Intracellular: catalyse restions inside the cells. Extracellular: catalyse reactions outside of cells.

Question 28

Describe the lock and key model.

Answer 28

1. Substrate and active site come into contact. 2. Substrate binds and the enzyme-substrate complex is formed. 3. Reaction takes place, products are formed. 4. Products are released from the active site and the site can bind to another substrate.

Question 29

Describe the induced fit hypothesis

Answer 29

1. Enzyme approaches the substrate. 2. Enzyme binds 3. The substrate induces a subtle change in the active site so that it fits the substrate precisely. 4. The enzyme catalyses reaction and creates an enzyme product complex 5. The enzyme releases the products.

Question 30

Describe the effect of t° on the rate of an enzyme controlled reaction.

Answer 30

As t° increases, so does rate of reaction.

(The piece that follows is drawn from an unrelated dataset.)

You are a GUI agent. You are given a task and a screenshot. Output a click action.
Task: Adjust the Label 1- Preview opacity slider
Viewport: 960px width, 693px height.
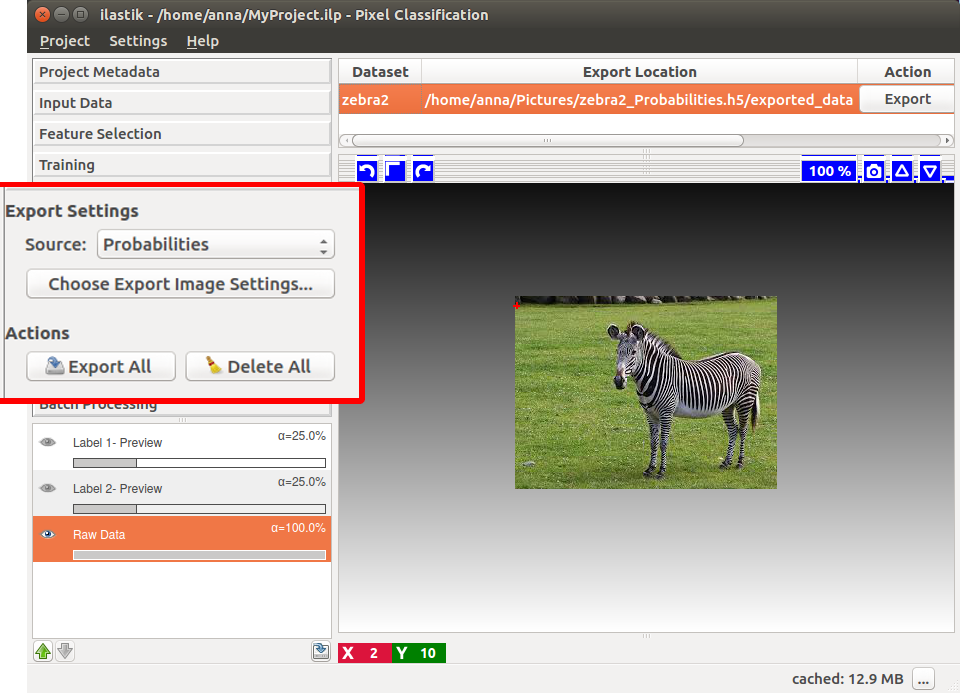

Once t° exceeds the optimum, the enzyme denatures and the rate of reaction decreases.

Question 31

Why does the rate of an enzyme-controlled reaction increase when the t° increases?

Answer 31

As t° increases, the particles have more kinetic energy. This increases chances of collisions between molecules being successful and leading to a reaction.

Question 32

If t° increases above the optimum, how does this affect enzyme function?

Answer 32

As the atoms in the active site gain more energy, they vibrate more which disrupts the bonds. The active site will be distorted and the bonds are broken. This denatures the enzyme and so it will no longer fit the substrate and can't catalyse the reaction.

Question 33

Describe the effect of pH on the rate of an enzyme-controlled reaction.

Answer 33

-The rate of an enzyme catalysed reaction is faster at the optimum pH. -If pH is too high or low, the enzyme will work less efficiently and the active site may be denatured at extremes of pH

Question 34

How does substrate concentration affect the rate of an enzyme-controlled reaction?

Answer 34

If enzyme concentration is fixed, the rate of reaction increases proportionally to the substrate concentration. Once all active sites become full, the rate no longer increases. It's a limiting factor.

Question 35

How does enzyme concentration affect the rate of an enzyme-controlled reaction?

Answer 35

If substrate concentration is fixed, rate of reaction increases proportionally to the enzyme concentration. When all the substrates occupy active sites, the rate no longer increases. It's a limiting factor.